Analisi fondamentale storica delle azioni Royal Dutch Shell

Per avere una migliore comprensione del modo in cui l’attualità può influenzare la quotazione delle azioni Royal Dutch Shell è ovviamente necessario immergersi nella storia economica e finanziaria recente dell’azienda. Vi proponiamo a tal fine di scoprire gli eventi più recenti che hanno avuto un’influenza su questo gruppo.

Nel corso degli anni 2000, nel momento in cui la polemica sull’utilizzo delle stock-option come forma di remunerazione è al suo massimo, Royal Dutch Shell è stata la prima azienda del Regno Unito a non utilizzarle più.

Nel 2004 il gruppo comunica pubblicamente la propria volontà di raggruppare tutte le sue attività in un’unica struttura sotto il nome di Royal Dutch Shell plc. Questa società viene quindi quotata sulla piazza borsistica di Londra benché la sede amministrativa rimanga in Olanda.

Più tardi, nel 2015, il gruppo dà notizia di un’offerta di acquisto del gruppo BG per un importo di 47 miliardi di sterline che verrà pagato in parte in titoli Shell e per il resto in liquidità. Lo stesso anno il gruppo Royal Dutch Shell acquista dalla Morgan Stanley le attività di trading di gas naturale e di energia in Europa. L’importo della transazione non è stato comunicato. Contemporaneamente, il gruppo annuncia la soppressione di 6.500 posti di lavoro a causa del forte calo di attività dovuto al crollo della quotazione del petrolio greggio. Rivende inoltre nel 2015 alla società Idemitsu Kosan, per un importo di 1,4 miliardi di dollari, la propria partecipazione nella misura del 33,2% nella società di raffinazione giapponese Showa Shell Sekiyu. Sempre nel 2015 la società Royal Dutch Shell registra una perdita record di 6,8 miliardi di euro al terzo trimestre, soprattutto per via delle perdite subite in seguito all’abbandono di progetti in Alaska e in Alberta.

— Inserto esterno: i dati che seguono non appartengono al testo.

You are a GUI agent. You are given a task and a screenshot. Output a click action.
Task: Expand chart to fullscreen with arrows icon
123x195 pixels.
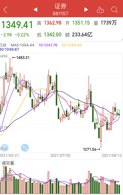(25, 148)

Nel 2016 il gruppo accusa un nuovo duro colpo annunciando la soppressione di oltre 2.200 posti di lavoro in seguito all’acquisto di BG Group, anche in questo caso per via della debolezza della quotazione del petrolio. Ad agosto dello stesso anno il gruppo Royal Dutch Shell rivende le proprie attività nel Mare del Nord per un importo di 3,8 miliardi di dollari nonché uno dei suoi giacimenti in Tailandia per 900 milioni di dollari.

Nel 2017 il gruppo Royal Dutch Shell dà notizia della cessione alla società DCC delle proprie attività di gas di petrolio liquefatto (GPL) a Hong Kong e a Macao. A novembre vende inoltre le proprie quote nella società Woodside Petroleum per un importo di 2,7 miliardi di dollari. Infine, a fine 2017 la società annuncia l’acquisto della First Utility, società specializzata nella distribuzione di elettricità sul territorio britannico.

Semplicemente associando le date di questi eventi ai grafici borsistici storici dello stesso periodo, sarete in grado di capire come reagisce il titolo di fronte a tali avvenimenti. Vi sarà quindi più facile prevedere la reazione di queste azioni in occasione degli eventi e delle notizie a venire.